Take out pet insurance. Pets can get sick or injured, so prepare for the unexpected. It is less expensive to get insurance when your pets are young. Review guidelines but typically cover 80% of surgical procedures.

You can also deposit a certain amount into a savings account every month for pet care. I’ve been doing this for a few years because my dogs are old enough to drive.

Do you have a veterinary college nearby? Check out what they charge for their services. They usually offer a sizable discount on the local veterinary clinic and clinic fees because they have many students who need hands-on experience. Your pet will be seen by a student, but all care will be overseen by an experienced veterinarian.

For help finding a school near you, see the American Veterinary Medical Associations list of accredited veterinary schools.

Get paper prescriptions. Most veterinarians significantly increase the drugs they sell. Insist on a printed copy of every recipe your pet needs so you can find the best deal. If it is a drug that is also used to treat people, your local pharmacy may be able to dispense it.

Shopping online for medicines for pets can also save you money, but you must be careful not to get scammed. The FDA has a few guidelines to follow to make sure you are dealing with a reputable pharmacy.

Do you feel more comfortable buying from your vet? Then compare prices and see if they’re ready to hit the lowest price you could find.

Of course, free prescriptions are even better. Always ask your vet if they have free samples available before you rush to fill out a script. This is an especially smart move if you’re trying a new drug that you’re not sure your pet will be okay with.

It’s okay to poke around. Whenever your veterinarian recommends a treatment or procedure, request a written estimate of the services to be performed. This gives you a clear overview of what you can expect to pay and what is and is not included in that fee. If you see something that you don’t understand or that seems unnecessary to you, you can ask for it too. There may be additional services that could be removed to lower the total.

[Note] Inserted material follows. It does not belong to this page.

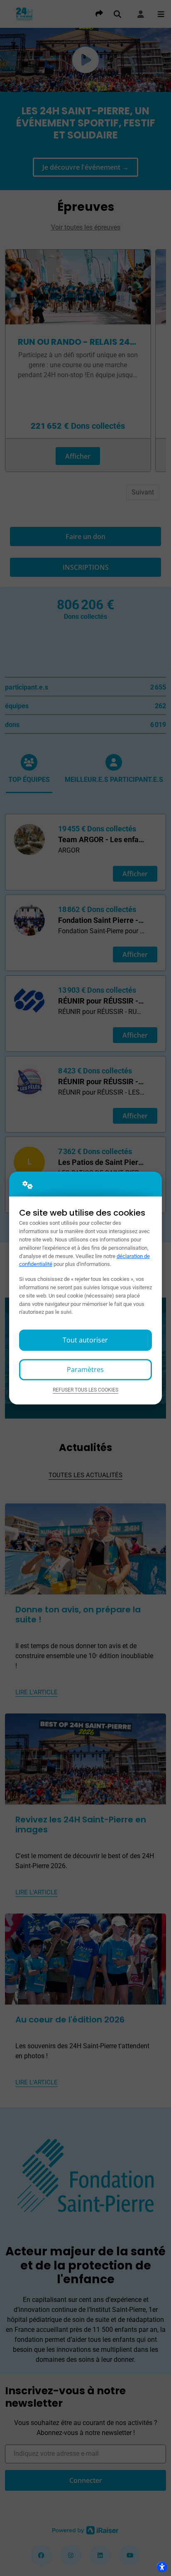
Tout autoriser (85, 1340)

Do you want to shop for a better deal? With a copy of the cost estimate, you are well prepared for this. When you have everything in writing, it is easy to make sure that you are comparing apples to apples. Because a cheaper offer is only a better offer if you receive the same quality of service.

With advances in veterinary medicine, there are almost no limits to what you can do for your pet. But by making healthy choices for your pet every day, you will drastically reduce the cost of veterinary care. Believe me, it’s worth it!